A rainha Isabel fez-se madrinha da Santa Inquisição. A façanha do descobrimento da América não poderia se explicar sem a tradição militar da guerra das cruzadas que imperava na Castela medieval, e a Igreja não se fez de rogada para atribuir caráter sagrado à conquista de terras incógnitas do outro lado do mar. O papa Alexandre VI converteu a rainha Isabel em dona e senhora do Novo Mundo. A expansão do reino de Castela ampliava o reino de Deus sobre a Terra. Três anos após o descobrimento, Colombo, pessoalmente, comandou uma campanha militar contra os indígenas da Dominicana. Dizimaram os índios e mais de 500, enviados para a Espanha, foram vendidos como escravos…
A América era um vasto império do Diabo, de redenção impossível ou duvidosa, mas a fanática missão contra a heresia dos nativos se confundia com a febre que, nas hostes da conquista, era causada pelo brilho dos tesouros do Novo Mundo.” (pgs. 30-31)
“Os europeus traziam, como pragas bíblicas, a varíola e o tétano, várias enfermidades pulmonares, intestinais e venéreas, o tracoma, o tifo, a lepra, a febre amarela, as cáries que apodreciam as bocas. (…) Os índios morriam como moscas; seus organismos não opunham resistência às novas enfermidades, e os que sobreviviam ficavam debilitados e inúteis. O antropólogo brasileiro Darcy Ribeiro estima que mais de metade da população aborígine da América, Austrália e ilhas oceânicas morreu contaminada logo ao primeiro contato com os homens brancos.” (pg. 38)

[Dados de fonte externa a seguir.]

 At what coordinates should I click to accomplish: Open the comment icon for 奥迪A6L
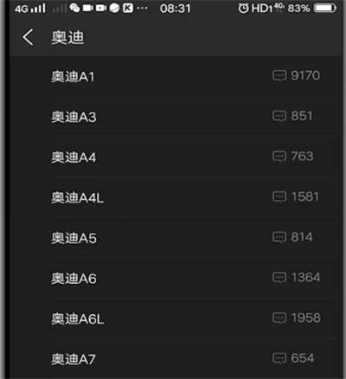[279, 318]
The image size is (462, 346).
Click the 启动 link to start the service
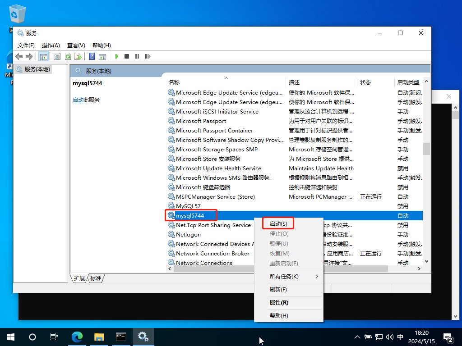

“Entre 1503 e 1660, desembarcaram no porto de Sevilha 185 mil quilos de ouro e 16 milhões de quilos de prata. A prata levada para a Espanha em pouco mais de um século e meio excedia três vezes o total das reservas europeias. E essas cifras não incluem o contrabando. Com base em dados fornecidos por Alexander von Humboldt, estimou-se em 5 bilhões de dólares atuais a magnitude do excedente econômico evadido do México entre 1760 e 1809, apenas meio século, através das exportações de prata e ouro.
Os metais arrebatados aos novos domínios coloniais estimularam o desenvolvimento europeu e até se pode dizer que o tornaram possível… formidável contribuição da América para o progresso alheio. No primeiro tomo de O Capital, Karl Marx escreve: ‘o descobrimento das jazidas de ouro e prata da América, a cruzada de extermínio, a conversão do continente africano em campo de caça aos escravos negros: são todos fatos que assinalam a alvorada da era da produção capitalista.’ O saque foi o meio mais importante de acumulação primitiva de capitais. (…) Essa gigantesca massa de capitais deu um grande impulso à revolução industrial…” (pg. 51)
“A economia colonial americana atuava a serviço do capitalismo nascente em outras comarcas. Afinal, tampouco em nosso tempo a existência de centros ricos do capitalismo pode ser explicada sem a existência das periferias pobres e submetidas: uns e outros integram o mesmo sistema.” (p. 53)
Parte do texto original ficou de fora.